Clavó la vista en Zenko mientras el joven hacía una reverencia a regañadientes; una línea de color en el cuello era la única señal de su resentimiento ante la amonestación de Takeo. A éste le vino a la memoria la vez que había sujetado a Zenko, a lomos de su caballo, con el cuchillo pegado a su garganta. Si se lo hubiera clavado entonces, sin duda se habría ahorrado muchos problemas; pero en aquel momento el hijo de Arai sólo contaba con doce años. Takeo nunca había matado a un niño y rezaba para que jamás tuviera que hacerlo. "Zenko forma parte de mi destino —pensó—. Debo manejarle con cuidado. ¿Qué otra cosa puedo hacer, más que adularle y tratar de amansarle?".
Hana tomó la palabra con su voz dulce como la miel:
—No haríamos nada sin consultar antes con el señor Otori. En nuestros corazones no existe más interés que el tuyo y el de tu familia, así como el bienestar de los Tres Países. Tu familia se encuentra bien, imagino. Mi hermana mayor, tus hermosas hijas...
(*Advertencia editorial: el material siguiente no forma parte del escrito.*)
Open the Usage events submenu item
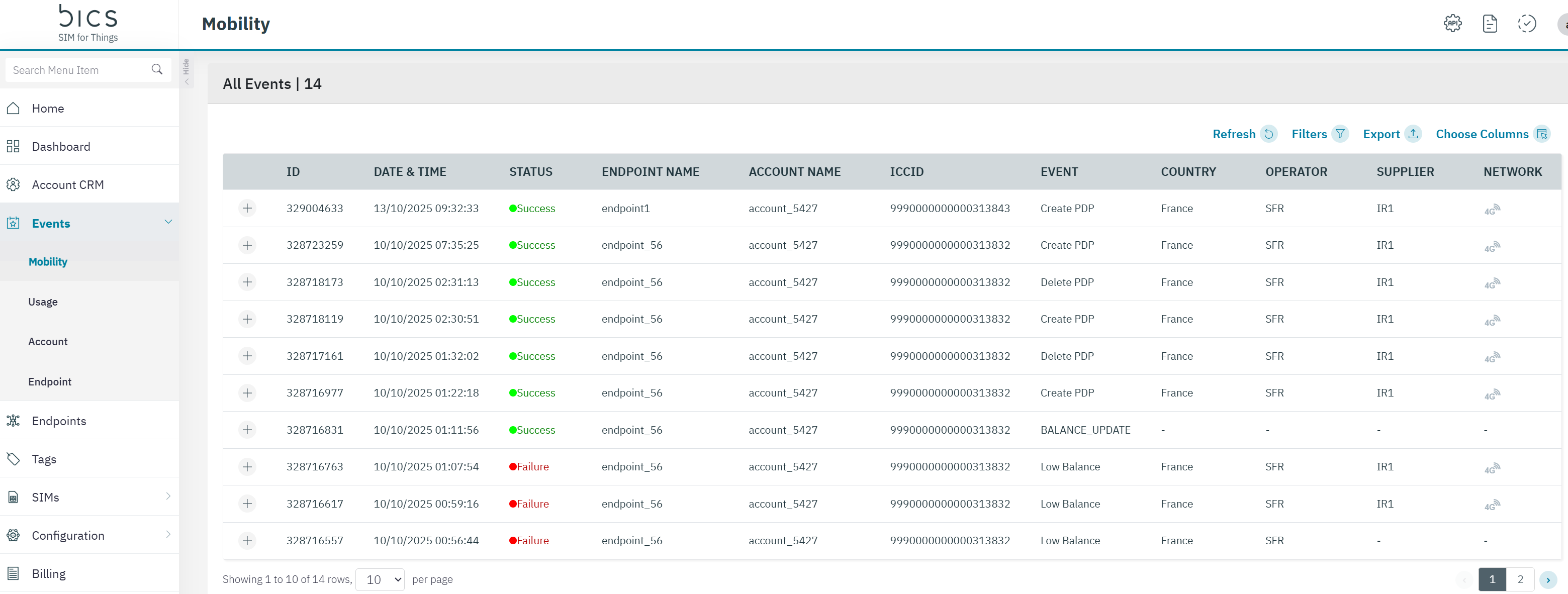The image size is (1568, 594). coord(43,302)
—Se encuentran perfectamente, gracias.
—Para mí, es un enorme pesar no haber tenido hijas —prosiguió Hana, con los ojos bajos en actitud de modestia—. Sólo tenemos hijos varones, como el señor Otori sabe.
"¿Adónde querrá llegar?", se preguntó Takeo.
Zenko era menos sutil que su mujer y habló con mayor franqueza:
—El señor Otori debe de anhelar un hijo varón.
"¡Eso era!", pensó Takeo. Y respondió:
—Dado que un tercio de nuestro país ya se hereda a través de las mujeres, no supone un problema para mí. Con el tiempo, nuestra hija mayor gobernará los Tres Países.
—Pero deberías conocer la alegría de contar con hijos varones en tu hogar —insistió Hana—. Permítenos entregarte a uno de los nuestros.
—Nos gustaría que adoptaras a uno de nuestros hijos —añadió Zenko, de manera directa y afable.
—Sería un honor y una alegría que no podríamos expresar con palabras —murmuró Hana.